A massive high-rise project near downtown Phoenix’s Roosevelt Row will move forward with a tax break worth an estimated $9 million.

By a 7-2 vote, the City Council on Wednesday approved an agreement with Clark Street Holdings LLC,

to build three residential towers of 29 stories, 25 stories and 19 stories at Third and Pierce streets. Developer CA Residential plans to add 612 rental units and retail and commercial space to the area.

The developer would transfer the land to Phoenix and lease it back for up to 20 years to save money on property taxes. The controversial statewide incentive is known as a government property lease excise tax.

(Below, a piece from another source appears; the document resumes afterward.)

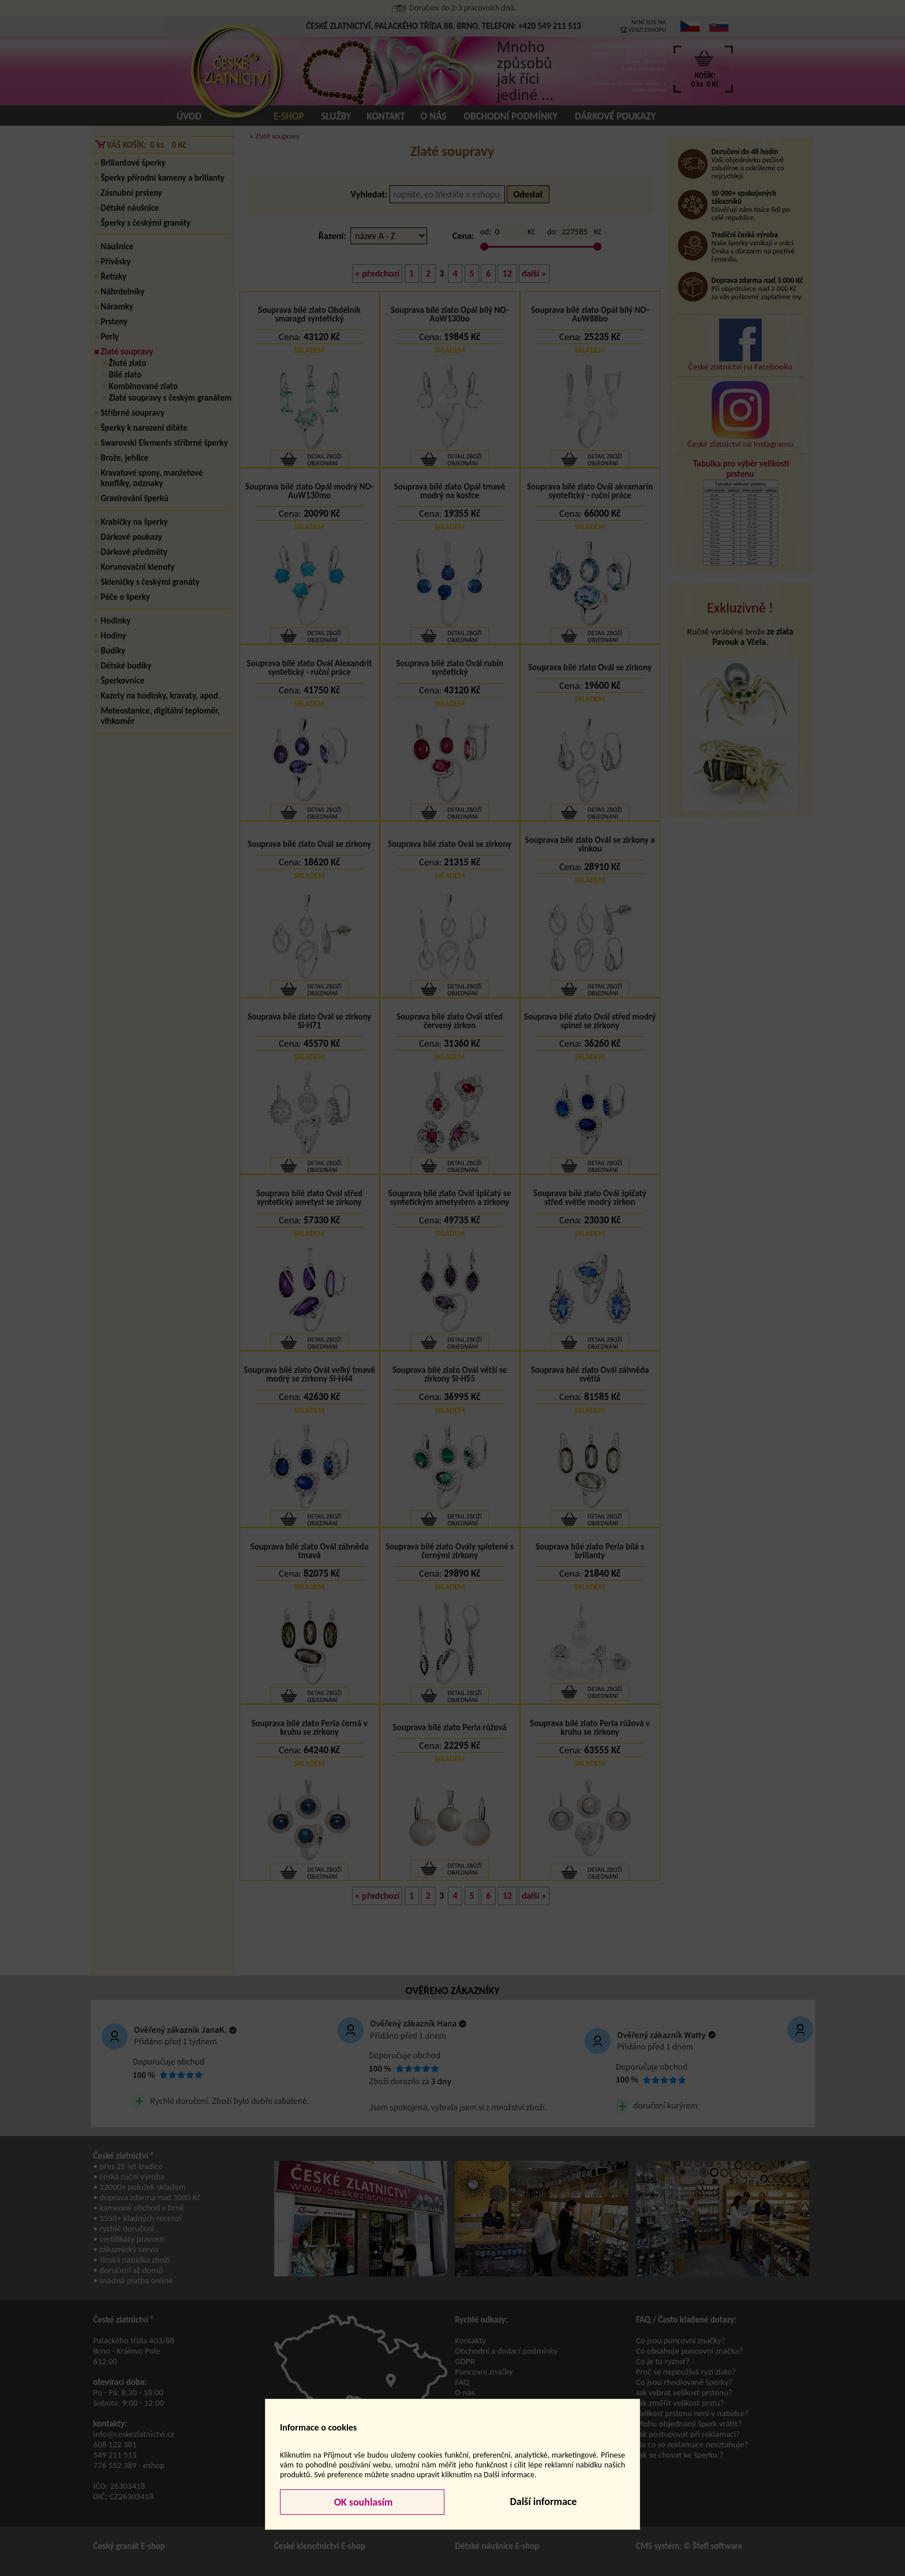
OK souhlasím (362, 2502)
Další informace (543, 2501)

Councilmen Jim Waring and Sal DiCiccio voted against the proposal. No council member mentioned a recent lawsuit against Phoenix regarding use of the incentive that has stalled another high-rise project downtown.

Project includes space for artists, incubators

In addition to apartments, the developer will build 646 parking spaces and nearly 25,000 square feet of retail and mixed-use space on roughly 1.3 acres.

Three lease agreements will all include eight years without the developer paying property taxes. One tower will pay an excise tax after that. The developer will also pay $10,000 a year in lease payments to the city for each tower.

High-rise developers could not support the costly construction without help from the city, said Community and Economic Development Director Christine Mackay.

Five percent of units in the project will rent as reduced-rate workforce housing, though Vice Mayor Laura Pastor said the city needs to push for more in the future. Incubators, non-profits and artists can use half of the ground-floor space without paying rent for two years.

Is tax break a giveaway?

Council members who supported the tax break said they carefully considered the proposal, which they called an asset to downtown Phoenix. Councilman Daniel Valenzuela said the economic incentive is one tool to attract development the city wants.

“I think this is going to change the Phoenix skyline now instead of 20 years from now,” he said.

But DiCiccio called the agreement a government giveaway, especially considering where else the city could spend that money.

“It is insane to give money away when you’re broke,” he said.

Also at the meeting, a lawyer representing owners of the downtown Circles building asked the council when they could get a hearing on their request for a city tax break. Negotiations stalled last year after a surprise demolition of the historic building angered community members and the city.

Councilman Michael Nowakowski said he also wanted to hear the request at a council meeting. It’s unclear if that request will move forward.